We’re entering the festive season and it’s tempting to sit back and relax, assuming that so is everyone else. But cyber criminals don’t take annual leave, or, out of the goodness of their hearts, reduce the veracity and tempo of their attacks just because it’s Christmas.
Here’s what you can do to prevent cyber criminals from preying on you and your business, and impacting the reputation of you or your customers. Think of this protection as an early present to yourself and your company.
Remember that cyber security is not just about the hardware
It is also about the people and processes involved in your business. These work in unison and complement each other to provide a sustainable and robust cyber security posture for your small business.
A good reference is the ISO27001 standard and it contains excellent guidance on the implementation of good cyber security practices and guidelines. A google
search can bring up numerous references.
It is more of an imperative for SME’s to adopt than for larger enterprises, because a single cyber incident could potentially lead to the demise of a promising small business.
Talk to your staff and family about cyber security
Speak about topics such as being wary of what we download and click whilst surfing, what we post online on any of our social media accounts and making sure that the person we think we have invited as a friend is who they say they are.
Have clear policies for your staff and for your children at home regarding the ‘Cyber Rules of Engagement’. The golden rule, don’t post what you wouldn’t say in public.
Remember it needs to be reiterated and the awareness loop must be constant
Loose lips sink ships!
Don’t ignore your surroundings when holding conversations. Many of us have what we would regard our ‘personal space’ and we feel uneasy if someone we don’t know ‘invades’ it.
But we forget our voices extend beyond this and people seated two or three rows behind you could be listening to what you have to say. They could be competitors. They could be customers. They could be criminals!
Vet the suppliers in your supply chain
Making sure your suppliers can be trusted is a big part of security because they could represent a real risk to you and your business, so follow a few steps to protect your business by getting to know your suppliers.
You should start by asking your suppliers how they can demonstrate that they are a safe and secure business by providing evidence of certification to security standards like PCI DSS, ISO27001 or cyber essentials.
Take a risk based approach and you will not be caught off guard when something goes wrong with their business.
Remember your customers have entrusted their data and in some case their personal information to you.
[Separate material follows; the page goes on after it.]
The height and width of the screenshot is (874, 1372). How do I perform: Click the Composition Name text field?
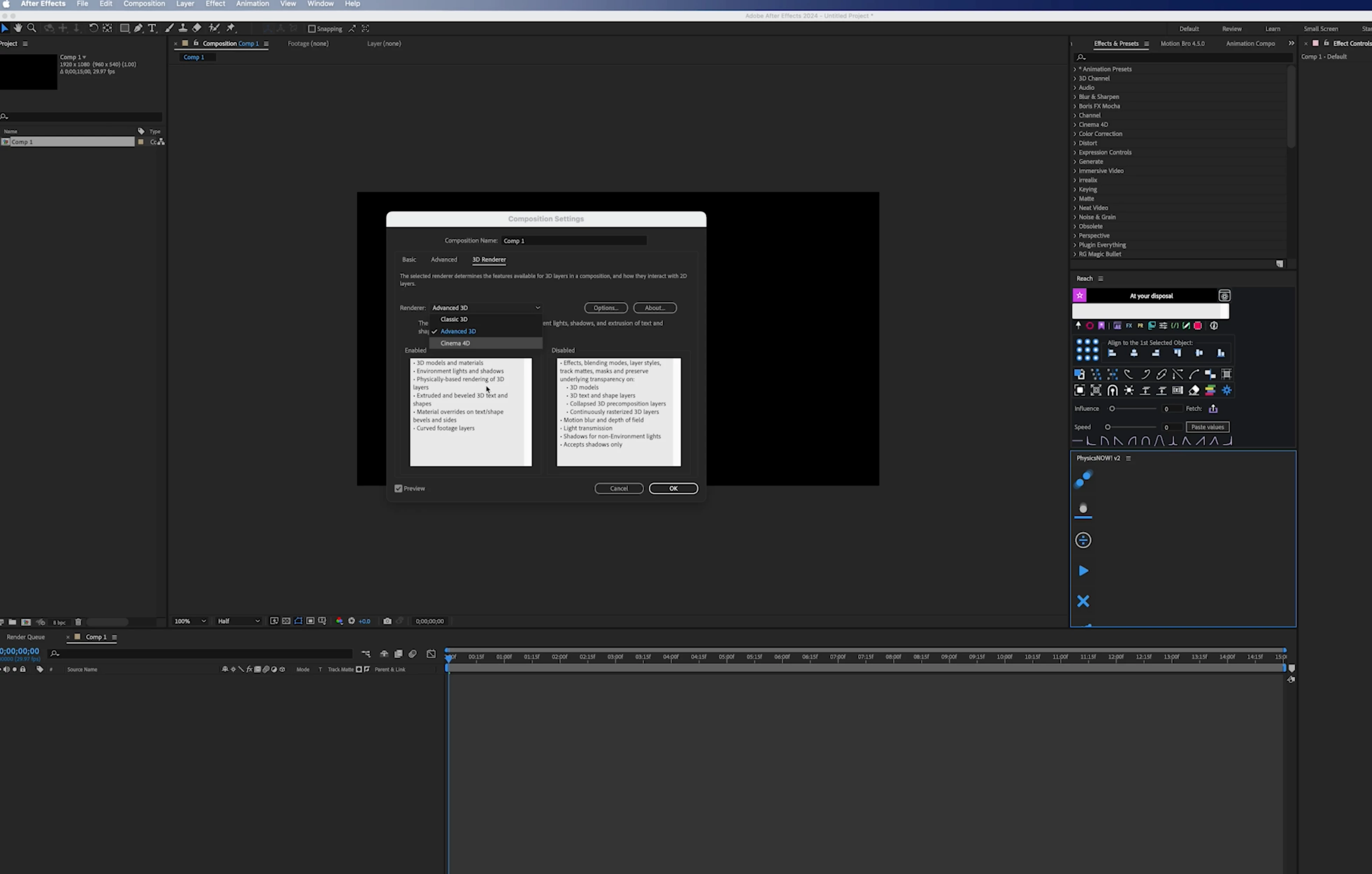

They also trust that you will be able to deliver on the service or item that they have purchased or intend to purchase.
Prevent identity theft and don’t become a phishing victim
Be wary of public hotspots and always make use of a VPN conduit should you need to make use of a WIFI hotspot. A simple google search will bring up numerous private VPN providers of which some are free and some carry a small cost or subscription.
When transacting online, always make sure that the secure connection status is evident e.g.
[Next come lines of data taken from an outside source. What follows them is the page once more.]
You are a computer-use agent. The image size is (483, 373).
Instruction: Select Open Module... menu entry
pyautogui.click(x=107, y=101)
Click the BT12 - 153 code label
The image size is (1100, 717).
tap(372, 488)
HTTPS://sellyourvehicle.co.uk = Secure encrypted website link
HTTP://sellyourcar.co.uk = Unsecure not encrypted website link
Secure your operating environment, both physically and digitally
You most likely already have an alarm system or some other sort of armed response security for your business, but have you forgotten about your ‘cyber premises’? You need to ensure that your Antivirus is installed, updated and that scans occur on a regular basis.
When going out after work during this festive period, make sure that any mobile business assets are securely locked away or out of sight when stored in a vehicle.
This time of year, is when laptop and mobile phone thefts and losses experience a significant spike.
Remember passwords are the keys to the house
This is one of the simplest and most effective ways to prevent unwanted parties from accessing your personal data and information. Also, use different passwords for different areas of your digital life.
Think of passwords like your toothbrush.
a) Choose a good one
b) Don’t share it with anyone
c) Change it occasionally
Deon Hanekom is compliance manager at 9 Spokes.